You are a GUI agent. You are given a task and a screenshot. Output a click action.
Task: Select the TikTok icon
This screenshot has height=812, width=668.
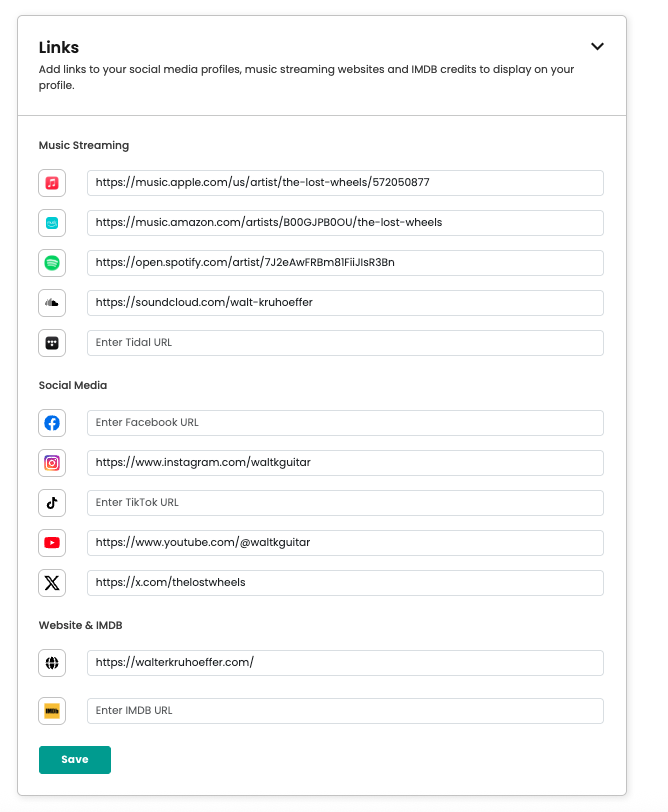pos(51,503)
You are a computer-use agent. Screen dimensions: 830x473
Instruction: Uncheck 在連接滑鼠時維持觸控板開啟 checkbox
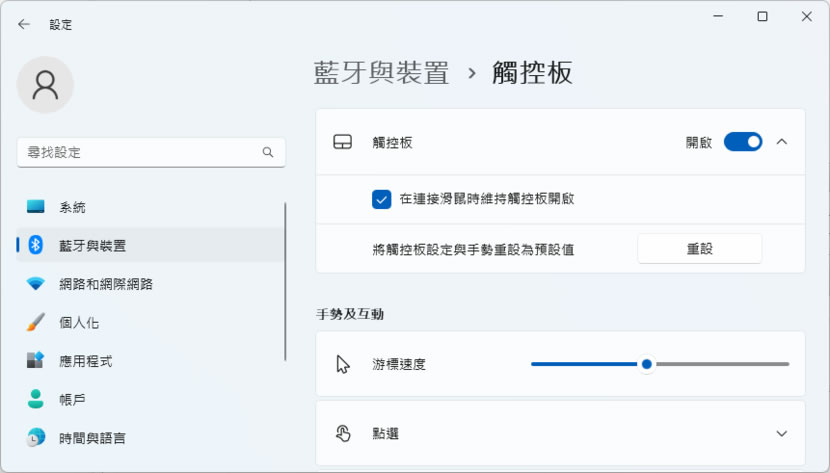381,199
============
The expected answer is a copy of each line in the records that holds the word "agent".

You are a GUI agent. You are given a task and a screenshot. Output a click action.
You are a computer-use agent. Screen dimensions: 830x473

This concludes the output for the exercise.